As nurturers, entrepreneurs, educators, laborers, and so much more, women play a global role in community and national development. In their homes, women are the lead caregivers of children and elders, and teach their families about self-care and healthy lifestyles. That’s why programs aimed at women’s health, education and employment benefit the larger community, and is the reason mothers and children at at the center of Global Volunteers’ RCP Program.
Raising Up Communities, One Woman at a Time in Tanzania
Women’s personal embrace of the RCP Program also enables Global Volunteers to help local people visualize optimal community-wide mental wellness in rural Tanzania. Mentally and physically fit families and children ultimately are the foundation for communities’ and nation’s advancement in all sectors. Raising up women to reach their full potential is a necessity in this and all communities’ development plans.
Taking a decidedly personal approach in a January, 2023 qualitative study, Global Volunteers interviewed women along with village leaders and men about their mental health needs. Depression, recovery from alcohol abuse, healing trauma, resolution of family conflict, and protection from gender-based violence were top concerns. These responses are the basis for a qualitative study by Global Volunteers Alumni Volunteer Dr. Shelley Haddock of Colorado State University.
A research report will identify long-range medical and educational interventions to meet the community’s mental health needs. This two-phase assessment follows the launch of the RCP Mental Wellness Initiative, providing psychosocial support for RCP families living with pervasive poverty, lack of access to adequate health care, insufficient education, gender bias, and related societal problems.
Volunteers with professional and learned experience share their personal mental health knowledge through workshops, public presentations, and supportive therapy. Engaging women individually and one-on-one has proven to produce significant results in the RCP Program – such as the 57% decrease in childhood stunting – which is at risk if mental health needs are not simultaneously addressed.

::::::::

> **Task to complete**
Summarize the text on Global Volunteers' work with women in Tanzania in two sentences.

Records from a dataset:
::::::::

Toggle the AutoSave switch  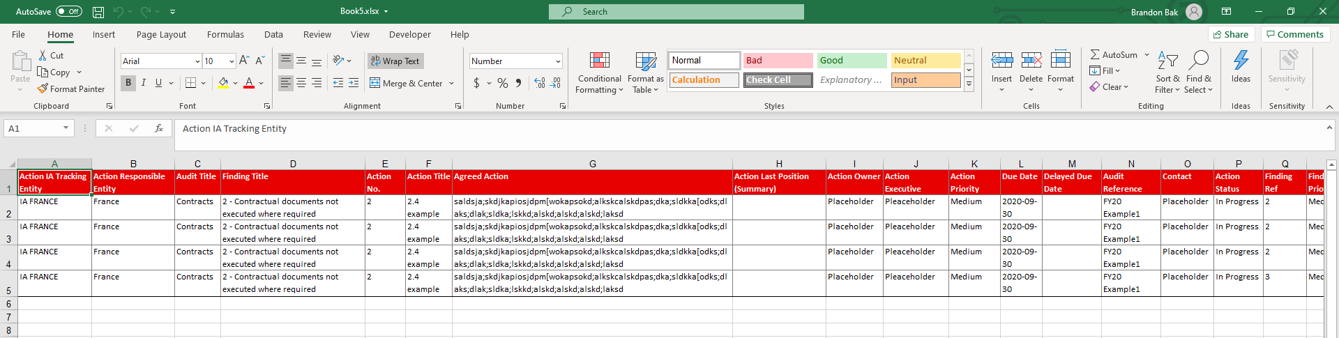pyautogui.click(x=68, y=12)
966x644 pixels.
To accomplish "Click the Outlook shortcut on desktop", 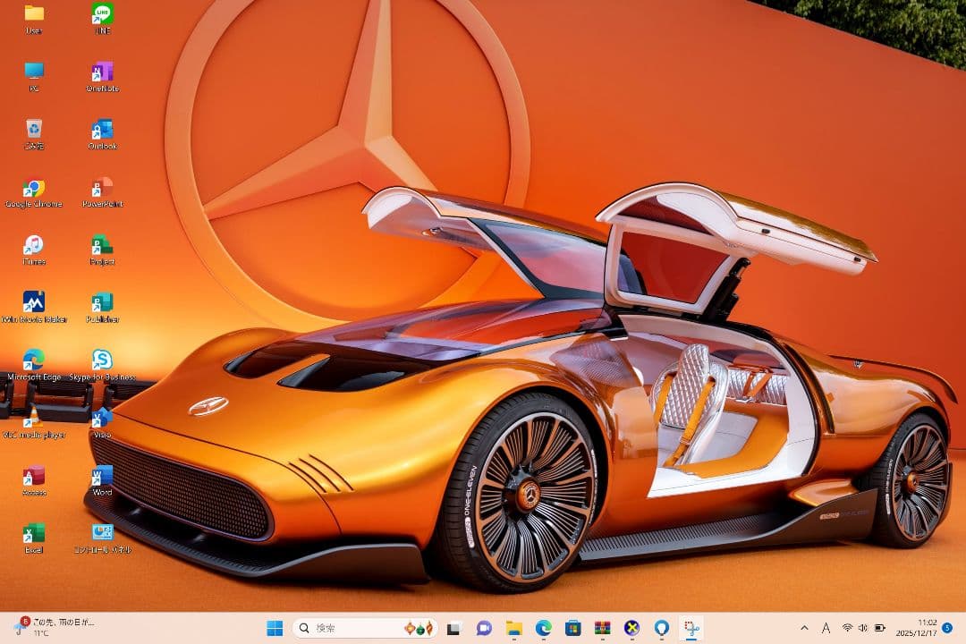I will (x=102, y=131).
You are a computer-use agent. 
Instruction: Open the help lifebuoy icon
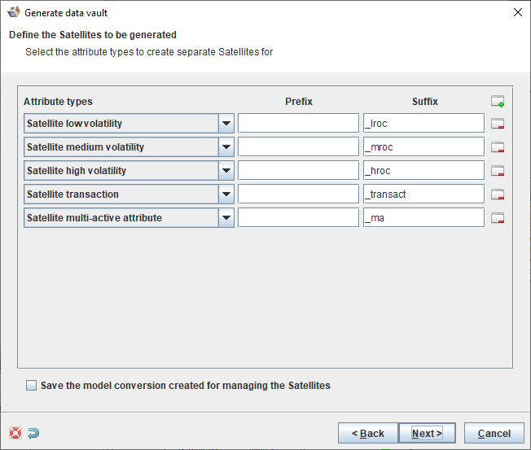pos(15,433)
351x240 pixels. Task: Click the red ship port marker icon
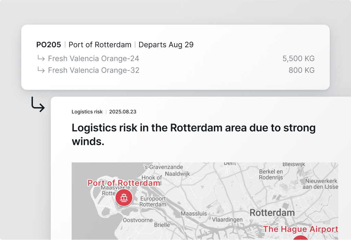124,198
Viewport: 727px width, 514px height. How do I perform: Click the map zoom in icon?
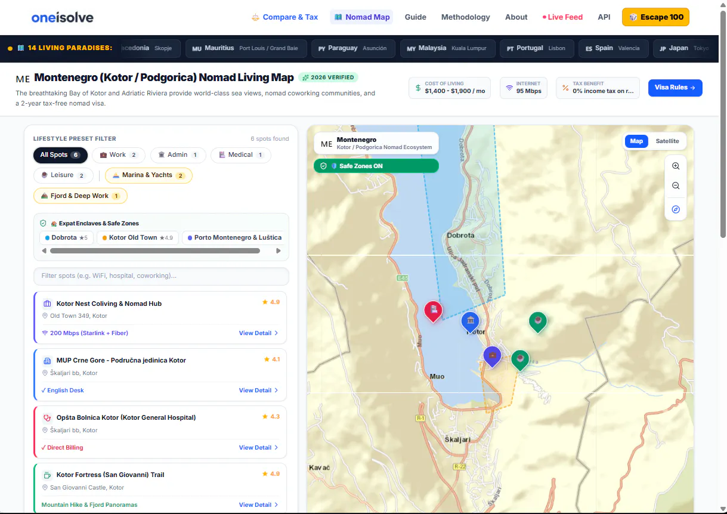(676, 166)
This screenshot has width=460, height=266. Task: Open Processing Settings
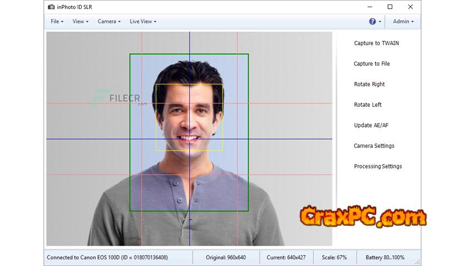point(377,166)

::::::::

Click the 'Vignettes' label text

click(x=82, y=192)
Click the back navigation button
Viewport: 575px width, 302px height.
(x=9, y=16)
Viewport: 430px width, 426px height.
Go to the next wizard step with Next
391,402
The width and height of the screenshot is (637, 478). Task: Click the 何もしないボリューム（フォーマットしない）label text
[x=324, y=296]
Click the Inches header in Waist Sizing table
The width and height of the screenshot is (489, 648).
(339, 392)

::::::::

> **Result**
Because women are the lead caregivers in their homes and play a global role in development, Global Volunteers puts mothers and children at the center of its RCP Program in rural Tanzania. In a January 2023 study it interviewed women, village leaders and men about mental health needs such as depression, trauma and gender-based violence, and volunteers now share mental health knowledge through workshops, presentations and supportive therapy, since gains like a 57% decrease in childhood stunting are at risk if those needs go unaddressed.